The Marijuana Party fielded a number of candidates in the 2004 federal election, none of whom were elected.  Information about these candidates may be found here.

Quebec

Beauport: Nicolas Frichot
Nicolas Frichot was born in 1967 in Geneva, Switzerland, and later relocated to the Quebec City area of Canada. A photographer, filmmaker, and visual artist by trade, he has served on the boards of Mainfilm and l’association lafriche. In 2009, he was a student at Université Laval.

Elected as a school commissioner in 2007, Frichot has also sought election to public office at the federal, provincial, and municipal levels. He called for the closure of Quebec City's incinerator in 2009, describing it as a major source of pollution in the city.

Richelieu: Daniel Blackburn

Daniel Blackburn has been a candidate for public office at the federal, provincial and municipal levels, sometimes using the names Black D Blackburn or Blak D Blackburn.  He identified himself as a television producer in 2004.  While running for municipal office in 2005, he blamed prohibition and Sûreté du Québec tactics for creating a culture of violence within the local cannabis economy.
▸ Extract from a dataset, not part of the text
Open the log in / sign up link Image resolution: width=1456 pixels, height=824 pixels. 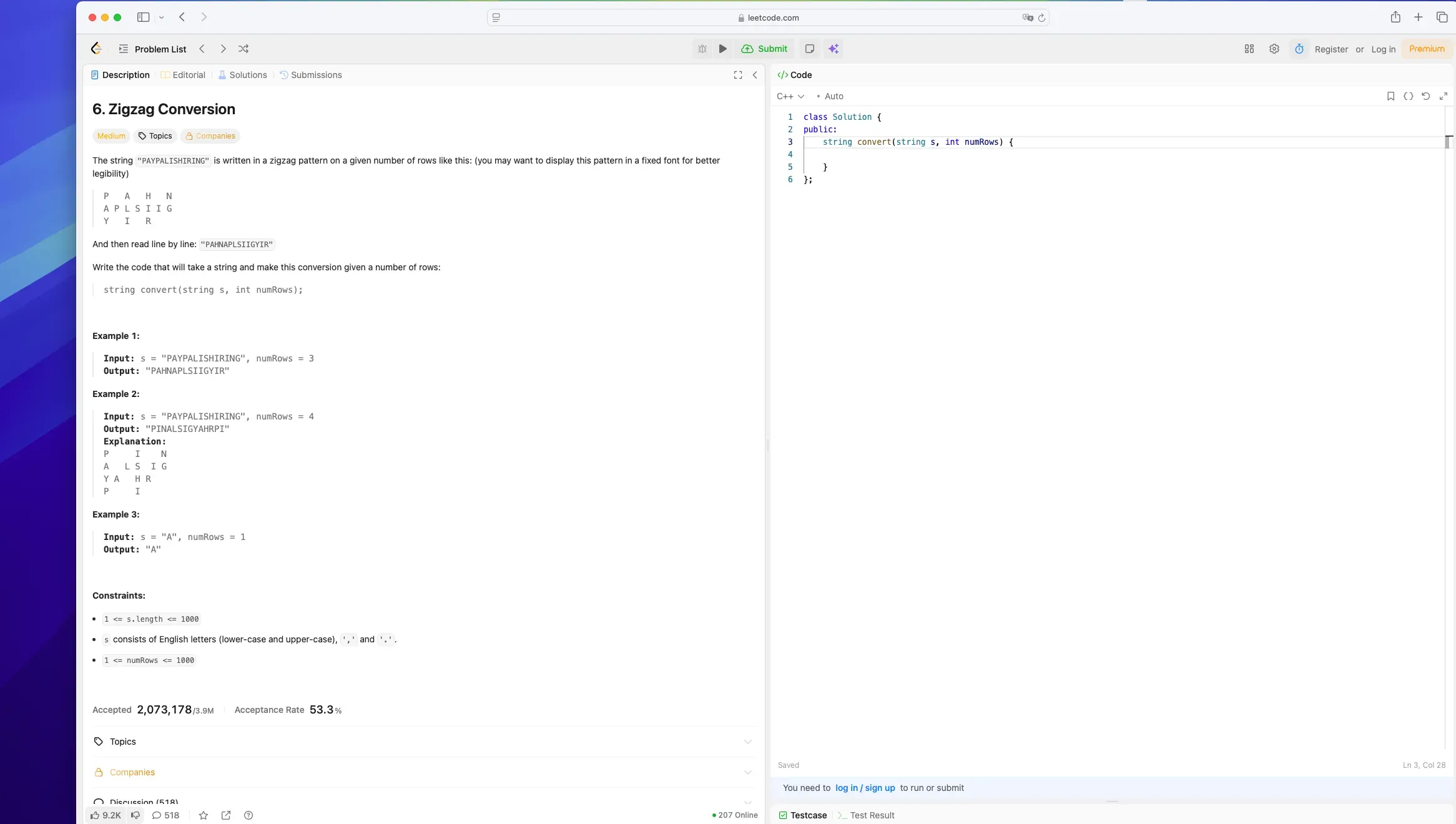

Saint-Laurent—Cartierville: Alex Néron
Alexandre (Alex) Néron has a certificate in screenwriting from the University of Quebec at Montreal and has worked an independent videographer in Montreal. A founding member of the Marijuana Party, he has run in three federal and two provincial elections.

Ontario

Lanark—Frontenac—Lennox and Addington: George Walter Kolaczynski

Kolaczynski received 479 votes (0.85%), finishing sixth against the winner of the riding Conservative candidate Scott Reid.

Manitoba

Charleswood—St. James: Dan Zupansky

Zupansky has described himself as a business owner and salesperson.  He was the host of a news-radio program on UMFM at the time of the election, and still holds this position .  He received 337 votes (0.80%), finishing fifth against the winner of the riding Conservative candidate Steven Fletcher.

Elmwood—Transcona: Gavin Whittaker

Whittaker has been a candidate of both the Marijuana Party of Canada and the Libertarian Party of Manitoba. He organized public screenings of the Rocky Horror Picture Show in Winnipeg during the 1990s and took part in a pro-marijuana rally outside the Legislative Assembly of Manitoba in 1999. In 2004, he listed his occupation as "sales representative" in 2004. His partner, Rebecca Whittaker, has also been a Marijuana Party candidate.

Kildonan—St. Paul: Rebecca Whittaker

Rebecca Whittaker (born in Kenora, Ontario) listed herself as an administrative assistant in 2004. She received 290 votes (0.80%), finishing fifth against Conservative candidate Joy Smith. Her partner, Gavin Whittaker, has also been a Marijuana Party candidate.